Christopher Lowry, a professor of integrative physiology at CU Boulder,  was part of a team who studied the effects and behavior of male rats with high-fat diets. The experiment worked to expand the information and findings in a new field of psychology that focuses on nutrition.

“(Nutritional psychiatry) is really exciting because they are finding that all dietary changes can improve depression and anxiety symptoms.” Lowry said.

The experiment tested two adolescent male rat groups, giving one group a diet of 11% fat and giving the other group a diet of 45% fat. The typical American diet is about 36% fat.

The rats were observed and fed for nine weeks before Lowry and his team performed behavioral tests on them. Aside from the obvious weight gain, the team did notice a the high-fat diet group had a larger percentage of several genes associated with producing serotonin.

While serotonin is often billed as a “feel-good brain chemical,” Lowry said that certain subsets of serotonin neurons can, when activated, prompt anxiety-like responses in animals. Notably, heightened expression of TPH2, or tryptophan hydroxylase, one of the genes identified in the study, has also been associated with mood disorders and suicide risk in humans.

“We saw that with the high-fat diet we were able to see this emergence of a molecular signature of anxiety after several weeks, which suggest that there is something really hardwired about the relationship between diet and neural systems in the brain that are involved in controlling anxiety, including the serotonin system,” Lowry said.

The connection between the stomach and brain still requires much more research. Through other studies as well as this one, it is hypothesized that there is an ability for bacteria in high-fat foods to break through a gut lining and infiltrate brain chemicals.

“We think that may involve changes in the gut lining that over time allow bacteria to get into the body and then that drives the inflammation,” Lowry said. “We’re still working on understanding how those early changes in the gut microbiome lead to later changes in inflammation that maybe drives mental health effects.”

The experiment has continued to work on the much larger question about the relationship between food and mental health, and how more information could inform eating habits.

“We tend to think that the impacts of unhealthy eating are limited to weight gain … but if people realize it also has impacts on the brain and mental health conditions, then the stakes are much higher.” Lowry said.

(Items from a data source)
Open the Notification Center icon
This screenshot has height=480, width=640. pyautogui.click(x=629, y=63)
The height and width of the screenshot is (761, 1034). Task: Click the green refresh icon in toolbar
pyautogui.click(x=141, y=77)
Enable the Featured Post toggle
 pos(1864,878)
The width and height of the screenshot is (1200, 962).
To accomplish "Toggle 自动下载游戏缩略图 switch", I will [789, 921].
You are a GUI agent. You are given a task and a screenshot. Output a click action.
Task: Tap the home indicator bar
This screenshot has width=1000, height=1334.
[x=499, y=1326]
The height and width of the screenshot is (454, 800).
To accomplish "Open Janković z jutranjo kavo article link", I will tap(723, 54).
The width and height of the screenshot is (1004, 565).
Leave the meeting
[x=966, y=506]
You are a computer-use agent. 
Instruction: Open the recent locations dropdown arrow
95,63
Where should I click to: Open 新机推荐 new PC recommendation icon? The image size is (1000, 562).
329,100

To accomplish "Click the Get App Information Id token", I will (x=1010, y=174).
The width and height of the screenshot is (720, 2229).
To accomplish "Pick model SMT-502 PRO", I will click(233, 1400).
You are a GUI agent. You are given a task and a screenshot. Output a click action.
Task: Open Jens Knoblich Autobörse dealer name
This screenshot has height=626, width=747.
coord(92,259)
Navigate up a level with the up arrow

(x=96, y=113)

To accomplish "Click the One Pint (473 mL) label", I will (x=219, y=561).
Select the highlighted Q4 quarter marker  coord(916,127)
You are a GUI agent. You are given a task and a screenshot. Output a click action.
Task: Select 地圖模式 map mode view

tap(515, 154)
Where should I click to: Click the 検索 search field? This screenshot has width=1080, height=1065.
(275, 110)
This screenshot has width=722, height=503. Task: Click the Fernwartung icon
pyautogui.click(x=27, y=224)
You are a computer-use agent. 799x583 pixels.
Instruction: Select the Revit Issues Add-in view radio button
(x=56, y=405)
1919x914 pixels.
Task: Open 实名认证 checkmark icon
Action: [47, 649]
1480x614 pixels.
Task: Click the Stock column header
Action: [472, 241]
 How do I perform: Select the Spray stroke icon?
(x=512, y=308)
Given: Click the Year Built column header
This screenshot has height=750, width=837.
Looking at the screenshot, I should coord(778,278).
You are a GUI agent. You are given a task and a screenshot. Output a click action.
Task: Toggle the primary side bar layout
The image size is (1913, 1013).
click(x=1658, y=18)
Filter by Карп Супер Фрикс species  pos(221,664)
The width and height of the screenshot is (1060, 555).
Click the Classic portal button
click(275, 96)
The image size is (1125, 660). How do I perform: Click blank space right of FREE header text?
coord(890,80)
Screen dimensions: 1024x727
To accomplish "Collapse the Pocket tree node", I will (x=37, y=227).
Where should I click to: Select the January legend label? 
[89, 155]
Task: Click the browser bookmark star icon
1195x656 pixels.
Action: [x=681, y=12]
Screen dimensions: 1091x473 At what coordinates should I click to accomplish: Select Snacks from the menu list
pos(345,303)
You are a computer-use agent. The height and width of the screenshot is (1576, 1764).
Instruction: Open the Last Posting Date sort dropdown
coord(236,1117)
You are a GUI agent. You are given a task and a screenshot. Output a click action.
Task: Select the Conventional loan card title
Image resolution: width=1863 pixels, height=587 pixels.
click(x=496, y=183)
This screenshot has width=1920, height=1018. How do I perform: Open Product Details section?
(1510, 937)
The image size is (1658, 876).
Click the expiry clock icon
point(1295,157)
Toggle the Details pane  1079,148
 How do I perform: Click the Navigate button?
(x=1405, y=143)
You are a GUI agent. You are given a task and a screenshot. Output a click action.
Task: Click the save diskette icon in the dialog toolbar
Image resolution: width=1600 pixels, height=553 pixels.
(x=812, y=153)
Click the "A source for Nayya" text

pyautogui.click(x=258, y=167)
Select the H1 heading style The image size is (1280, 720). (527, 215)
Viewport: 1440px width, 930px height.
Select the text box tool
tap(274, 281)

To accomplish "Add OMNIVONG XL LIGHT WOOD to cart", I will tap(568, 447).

> _Your instructions_
Quote the passage of the rat diet article that starts at "The connection between" and ends at "inform eating habits.".

> _Solution for this task_
The connection between the stomach and brain still requires much more research. Through other studies as well as this one, it is hypothesized that there is an ability for bacteria in high-fat foods to break through a gut lining and infiltrate brain chemicals.

“We think that may involve changes in the gut lining that over time allow bacteria to get into the body and then that drives the inflammation,” Lowry said. “We’re still working on understanding how those early changes in the gut microbiome lead to later changes in inflammation that maybe drives mental health effects.”

The experiment has continued to work on the much larger question about the relationship between food and mental health, and how more information could inform eating habits.